--- Exercise description ---
Rewrite the lines from the one containing "This screenshot has height=678, width=1173." through the one containing "pos(42,745)", both included, changing "gear" to "cog" and keeping all other text as it stands.

**** Provided data ****

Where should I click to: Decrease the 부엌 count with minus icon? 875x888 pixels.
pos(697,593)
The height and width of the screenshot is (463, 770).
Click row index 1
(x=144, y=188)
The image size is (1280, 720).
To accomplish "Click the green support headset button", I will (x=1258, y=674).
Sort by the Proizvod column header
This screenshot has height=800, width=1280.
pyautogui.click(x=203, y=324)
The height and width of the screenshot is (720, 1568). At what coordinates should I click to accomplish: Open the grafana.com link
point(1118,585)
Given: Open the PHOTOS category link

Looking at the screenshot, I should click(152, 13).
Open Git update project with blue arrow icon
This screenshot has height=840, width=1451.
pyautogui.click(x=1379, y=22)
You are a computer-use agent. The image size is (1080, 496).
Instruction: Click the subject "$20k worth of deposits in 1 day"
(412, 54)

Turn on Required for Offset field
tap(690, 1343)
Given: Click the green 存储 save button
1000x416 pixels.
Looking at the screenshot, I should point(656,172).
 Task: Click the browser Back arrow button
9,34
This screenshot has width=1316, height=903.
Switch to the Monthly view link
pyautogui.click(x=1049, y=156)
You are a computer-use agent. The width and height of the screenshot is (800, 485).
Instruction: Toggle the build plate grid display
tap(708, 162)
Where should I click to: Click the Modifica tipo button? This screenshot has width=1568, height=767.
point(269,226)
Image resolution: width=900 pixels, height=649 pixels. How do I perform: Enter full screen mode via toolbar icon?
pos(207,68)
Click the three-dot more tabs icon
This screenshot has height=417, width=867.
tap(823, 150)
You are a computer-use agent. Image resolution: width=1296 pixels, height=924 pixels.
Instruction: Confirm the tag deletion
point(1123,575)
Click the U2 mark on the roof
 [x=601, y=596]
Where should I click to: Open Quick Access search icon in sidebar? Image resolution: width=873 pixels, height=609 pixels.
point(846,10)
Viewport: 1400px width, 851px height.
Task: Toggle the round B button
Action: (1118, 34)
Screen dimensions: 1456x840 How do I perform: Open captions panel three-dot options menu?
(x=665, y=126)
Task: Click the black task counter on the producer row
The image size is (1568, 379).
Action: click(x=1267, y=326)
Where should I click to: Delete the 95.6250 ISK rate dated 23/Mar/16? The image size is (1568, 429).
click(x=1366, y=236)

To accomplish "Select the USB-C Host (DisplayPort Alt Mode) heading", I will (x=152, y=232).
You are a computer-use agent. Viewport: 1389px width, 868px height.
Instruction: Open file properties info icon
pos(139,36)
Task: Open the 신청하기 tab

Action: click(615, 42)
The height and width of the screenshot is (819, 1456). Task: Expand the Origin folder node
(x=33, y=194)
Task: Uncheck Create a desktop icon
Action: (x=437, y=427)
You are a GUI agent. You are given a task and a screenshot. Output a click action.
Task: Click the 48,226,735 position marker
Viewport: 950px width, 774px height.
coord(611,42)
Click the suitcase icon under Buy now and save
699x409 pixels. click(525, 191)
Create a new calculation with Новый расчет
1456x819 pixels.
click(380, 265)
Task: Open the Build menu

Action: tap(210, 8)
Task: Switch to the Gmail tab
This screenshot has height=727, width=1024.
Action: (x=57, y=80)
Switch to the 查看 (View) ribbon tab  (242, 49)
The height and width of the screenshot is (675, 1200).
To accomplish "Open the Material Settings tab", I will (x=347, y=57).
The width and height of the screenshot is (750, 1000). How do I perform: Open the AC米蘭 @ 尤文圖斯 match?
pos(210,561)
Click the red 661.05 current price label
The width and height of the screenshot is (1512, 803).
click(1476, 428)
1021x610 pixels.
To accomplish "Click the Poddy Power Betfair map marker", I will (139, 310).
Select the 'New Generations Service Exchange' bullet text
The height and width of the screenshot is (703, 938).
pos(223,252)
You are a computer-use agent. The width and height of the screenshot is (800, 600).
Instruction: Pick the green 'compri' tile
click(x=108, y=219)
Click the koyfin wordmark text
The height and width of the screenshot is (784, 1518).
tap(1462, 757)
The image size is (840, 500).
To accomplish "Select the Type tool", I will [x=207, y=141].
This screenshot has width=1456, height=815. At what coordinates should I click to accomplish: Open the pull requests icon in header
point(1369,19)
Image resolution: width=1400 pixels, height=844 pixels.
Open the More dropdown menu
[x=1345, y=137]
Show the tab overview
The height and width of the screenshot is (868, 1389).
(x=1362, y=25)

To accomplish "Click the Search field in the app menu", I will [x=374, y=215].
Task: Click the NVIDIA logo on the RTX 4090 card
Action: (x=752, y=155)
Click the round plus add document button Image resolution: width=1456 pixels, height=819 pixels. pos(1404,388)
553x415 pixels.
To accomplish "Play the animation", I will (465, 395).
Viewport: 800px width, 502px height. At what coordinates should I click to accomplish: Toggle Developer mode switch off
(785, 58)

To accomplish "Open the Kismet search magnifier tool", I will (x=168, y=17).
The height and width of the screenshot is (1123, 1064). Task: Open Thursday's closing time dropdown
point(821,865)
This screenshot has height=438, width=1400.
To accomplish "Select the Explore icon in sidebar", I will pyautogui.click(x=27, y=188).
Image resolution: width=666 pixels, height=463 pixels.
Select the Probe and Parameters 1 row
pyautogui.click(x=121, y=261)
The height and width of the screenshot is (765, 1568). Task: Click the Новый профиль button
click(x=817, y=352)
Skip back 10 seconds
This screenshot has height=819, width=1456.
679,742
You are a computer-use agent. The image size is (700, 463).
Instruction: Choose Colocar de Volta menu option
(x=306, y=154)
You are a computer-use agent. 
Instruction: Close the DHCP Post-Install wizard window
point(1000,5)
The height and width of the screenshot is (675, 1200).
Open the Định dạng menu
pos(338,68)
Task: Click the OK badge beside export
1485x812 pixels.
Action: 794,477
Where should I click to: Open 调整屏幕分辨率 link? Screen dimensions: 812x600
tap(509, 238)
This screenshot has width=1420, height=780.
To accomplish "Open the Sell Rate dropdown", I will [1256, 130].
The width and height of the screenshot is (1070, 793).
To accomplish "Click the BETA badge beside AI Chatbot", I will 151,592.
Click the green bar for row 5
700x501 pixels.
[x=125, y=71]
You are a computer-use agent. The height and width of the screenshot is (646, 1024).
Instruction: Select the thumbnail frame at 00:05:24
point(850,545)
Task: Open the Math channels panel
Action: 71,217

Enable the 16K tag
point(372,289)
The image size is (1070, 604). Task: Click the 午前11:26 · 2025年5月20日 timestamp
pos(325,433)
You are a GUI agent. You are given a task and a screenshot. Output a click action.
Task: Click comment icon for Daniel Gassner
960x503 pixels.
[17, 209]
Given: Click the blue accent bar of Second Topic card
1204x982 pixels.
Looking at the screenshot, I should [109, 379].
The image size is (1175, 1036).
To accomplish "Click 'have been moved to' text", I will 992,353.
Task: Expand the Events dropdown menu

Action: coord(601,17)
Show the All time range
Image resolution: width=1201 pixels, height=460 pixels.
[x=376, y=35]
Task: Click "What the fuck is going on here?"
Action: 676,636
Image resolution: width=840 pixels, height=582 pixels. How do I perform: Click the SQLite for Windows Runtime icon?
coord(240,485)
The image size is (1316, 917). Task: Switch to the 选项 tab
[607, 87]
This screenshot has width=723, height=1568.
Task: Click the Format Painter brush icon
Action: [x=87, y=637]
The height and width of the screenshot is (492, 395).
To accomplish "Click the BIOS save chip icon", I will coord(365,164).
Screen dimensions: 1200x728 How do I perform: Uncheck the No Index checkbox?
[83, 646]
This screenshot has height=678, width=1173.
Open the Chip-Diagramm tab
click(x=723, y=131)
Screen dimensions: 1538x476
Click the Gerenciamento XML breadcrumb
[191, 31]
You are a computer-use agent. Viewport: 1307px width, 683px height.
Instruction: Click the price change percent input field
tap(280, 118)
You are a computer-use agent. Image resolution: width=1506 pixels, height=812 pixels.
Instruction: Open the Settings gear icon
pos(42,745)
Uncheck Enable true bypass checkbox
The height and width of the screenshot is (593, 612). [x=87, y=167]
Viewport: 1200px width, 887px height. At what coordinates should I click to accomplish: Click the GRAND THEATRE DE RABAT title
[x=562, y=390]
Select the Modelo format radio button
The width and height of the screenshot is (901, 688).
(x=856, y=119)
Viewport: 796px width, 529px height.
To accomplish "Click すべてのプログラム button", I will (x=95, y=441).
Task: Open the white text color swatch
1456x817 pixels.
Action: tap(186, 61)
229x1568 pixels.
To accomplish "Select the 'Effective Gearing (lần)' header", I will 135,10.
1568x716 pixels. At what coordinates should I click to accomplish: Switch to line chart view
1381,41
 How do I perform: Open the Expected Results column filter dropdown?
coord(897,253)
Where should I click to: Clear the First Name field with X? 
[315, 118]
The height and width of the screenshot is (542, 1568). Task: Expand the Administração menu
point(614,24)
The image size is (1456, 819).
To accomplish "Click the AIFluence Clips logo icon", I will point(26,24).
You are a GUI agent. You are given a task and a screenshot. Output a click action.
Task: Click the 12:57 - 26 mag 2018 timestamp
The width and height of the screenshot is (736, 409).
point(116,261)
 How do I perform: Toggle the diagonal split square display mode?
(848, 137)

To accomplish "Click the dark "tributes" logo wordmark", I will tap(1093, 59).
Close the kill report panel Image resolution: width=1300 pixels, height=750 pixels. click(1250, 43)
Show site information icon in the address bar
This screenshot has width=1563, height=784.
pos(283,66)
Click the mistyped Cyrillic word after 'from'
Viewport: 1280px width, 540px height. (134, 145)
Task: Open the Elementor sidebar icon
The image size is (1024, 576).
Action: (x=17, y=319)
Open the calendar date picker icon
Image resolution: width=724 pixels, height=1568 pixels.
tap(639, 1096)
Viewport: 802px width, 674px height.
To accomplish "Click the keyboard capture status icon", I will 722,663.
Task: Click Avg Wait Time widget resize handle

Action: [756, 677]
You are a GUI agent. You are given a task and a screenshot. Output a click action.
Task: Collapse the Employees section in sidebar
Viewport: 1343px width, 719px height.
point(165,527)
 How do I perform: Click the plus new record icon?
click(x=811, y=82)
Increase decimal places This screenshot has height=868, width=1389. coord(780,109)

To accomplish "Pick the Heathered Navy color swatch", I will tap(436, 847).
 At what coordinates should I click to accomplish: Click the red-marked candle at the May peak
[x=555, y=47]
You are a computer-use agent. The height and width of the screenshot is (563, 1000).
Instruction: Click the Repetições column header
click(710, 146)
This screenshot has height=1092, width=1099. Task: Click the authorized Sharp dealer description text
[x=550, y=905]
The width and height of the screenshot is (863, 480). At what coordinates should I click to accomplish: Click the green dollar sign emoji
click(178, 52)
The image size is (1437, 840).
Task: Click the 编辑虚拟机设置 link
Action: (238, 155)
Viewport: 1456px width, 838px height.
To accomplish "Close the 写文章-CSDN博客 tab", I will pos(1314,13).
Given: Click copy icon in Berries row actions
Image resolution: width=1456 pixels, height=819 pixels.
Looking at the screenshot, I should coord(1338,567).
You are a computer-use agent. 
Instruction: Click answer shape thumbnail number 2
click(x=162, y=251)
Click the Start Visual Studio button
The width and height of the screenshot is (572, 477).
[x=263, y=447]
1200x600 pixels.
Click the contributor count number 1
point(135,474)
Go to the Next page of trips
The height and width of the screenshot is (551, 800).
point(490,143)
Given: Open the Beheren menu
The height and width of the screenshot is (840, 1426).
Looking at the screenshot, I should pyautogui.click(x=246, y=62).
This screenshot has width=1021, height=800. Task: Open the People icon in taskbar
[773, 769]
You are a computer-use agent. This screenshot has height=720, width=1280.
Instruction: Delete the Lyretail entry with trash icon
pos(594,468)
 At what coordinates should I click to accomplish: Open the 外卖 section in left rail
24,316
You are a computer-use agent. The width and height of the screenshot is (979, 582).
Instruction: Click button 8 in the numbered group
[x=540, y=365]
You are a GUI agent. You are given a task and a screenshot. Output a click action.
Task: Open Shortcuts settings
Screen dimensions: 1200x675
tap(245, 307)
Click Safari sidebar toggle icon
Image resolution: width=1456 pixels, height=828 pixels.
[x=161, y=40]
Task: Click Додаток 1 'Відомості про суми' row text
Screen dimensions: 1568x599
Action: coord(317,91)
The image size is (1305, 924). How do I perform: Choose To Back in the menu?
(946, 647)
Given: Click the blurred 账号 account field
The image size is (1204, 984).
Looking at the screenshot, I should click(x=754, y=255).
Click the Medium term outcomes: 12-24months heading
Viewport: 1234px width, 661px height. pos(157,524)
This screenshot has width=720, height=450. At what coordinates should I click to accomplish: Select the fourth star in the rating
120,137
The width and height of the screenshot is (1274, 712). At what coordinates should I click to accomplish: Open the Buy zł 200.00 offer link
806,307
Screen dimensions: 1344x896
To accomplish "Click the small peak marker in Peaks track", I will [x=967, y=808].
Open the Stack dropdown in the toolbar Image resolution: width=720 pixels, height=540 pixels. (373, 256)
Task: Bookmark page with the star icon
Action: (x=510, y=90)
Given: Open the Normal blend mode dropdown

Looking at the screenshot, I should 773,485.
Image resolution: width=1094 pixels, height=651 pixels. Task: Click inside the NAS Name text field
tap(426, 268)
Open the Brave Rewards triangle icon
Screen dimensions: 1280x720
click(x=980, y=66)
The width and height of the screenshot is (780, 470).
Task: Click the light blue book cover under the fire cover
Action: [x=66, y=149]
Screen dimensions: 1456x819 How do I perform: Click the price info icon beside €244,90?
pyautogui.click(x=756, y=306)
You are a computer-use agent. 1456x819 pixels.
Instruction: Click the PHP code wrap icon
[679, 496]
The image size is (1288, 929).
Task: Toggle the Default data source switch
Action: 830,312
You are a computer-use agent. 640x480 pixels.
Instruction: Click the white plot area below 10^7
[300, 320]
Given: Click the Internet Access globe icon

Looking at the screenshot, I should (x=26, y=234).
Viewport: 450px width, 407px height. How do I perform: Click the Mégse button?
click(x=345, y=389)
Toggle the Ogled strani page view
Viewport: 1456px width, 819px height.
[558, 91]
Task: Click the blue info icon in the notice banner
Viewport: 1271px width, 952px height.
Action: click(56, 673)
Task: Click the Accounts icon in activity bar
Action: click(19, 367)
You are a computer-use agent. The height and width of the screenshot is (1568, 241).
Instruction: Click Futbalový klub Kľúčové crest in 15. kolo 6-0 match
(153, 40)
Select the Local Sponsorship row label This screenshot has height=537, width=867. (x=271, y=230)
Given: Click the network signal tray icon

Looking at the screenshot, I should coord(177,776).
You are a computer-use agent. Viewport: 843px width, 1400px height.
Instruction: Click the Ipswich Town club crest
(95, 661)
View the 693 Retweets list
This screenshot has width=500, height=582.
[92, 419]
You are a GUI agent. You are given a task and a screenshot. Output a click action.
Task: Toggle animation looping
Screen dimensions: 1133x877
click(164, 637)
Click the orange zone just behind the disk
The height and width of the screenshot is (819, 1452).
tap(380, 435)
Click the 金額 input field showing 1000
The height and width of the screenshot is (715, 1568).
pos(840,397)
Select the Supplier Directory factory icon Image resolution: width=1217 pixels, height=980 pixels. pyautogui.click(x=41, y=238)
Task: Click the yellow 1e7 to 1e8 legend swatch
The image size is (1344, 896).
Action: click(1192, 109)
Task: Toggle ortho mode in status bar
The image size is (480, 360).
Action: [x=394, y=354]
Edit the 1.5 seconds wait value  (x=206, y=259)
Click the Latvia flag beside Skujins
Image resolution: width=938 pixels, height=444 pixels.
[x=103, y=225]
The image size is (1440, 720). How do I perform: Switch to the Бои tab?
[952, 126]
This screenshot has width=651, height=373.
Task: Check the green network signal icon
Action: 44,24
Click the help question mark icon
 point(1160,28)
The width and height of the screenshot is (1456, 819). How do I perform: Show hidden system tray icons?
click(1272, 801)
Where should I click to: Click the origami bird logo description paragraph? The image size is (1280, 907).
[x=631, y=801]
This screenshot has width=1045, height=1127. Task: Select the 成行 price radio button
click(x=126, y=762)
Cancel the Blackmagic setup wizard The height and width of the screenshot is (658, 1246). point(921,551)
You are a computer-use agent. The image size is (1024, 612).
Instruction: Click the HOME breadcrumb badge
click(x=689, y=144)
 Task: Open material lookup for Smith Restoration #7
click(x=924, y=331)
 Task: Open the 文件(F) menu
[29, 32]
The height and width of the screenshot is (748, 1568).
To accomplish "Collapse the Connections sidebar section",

****

--- Task result ---
This screenshot has height=678, width=1173.
Open the Chip-Diagramm tab
click(x=723, y=131)
Screen dimensions: 1538x476
Click the Gerenciamento XML breadcrumb
[191, 31]
You are a computer-use agent. Viewport: 1307px width, 683px height.
Instruction: Click the price change percent input field
tap(280, 118)
You are a computer-use agent. Image resolution: width=1506 pixels, height=812 pixels.
Instruction: Open the Settings cog icon
pos(42,745)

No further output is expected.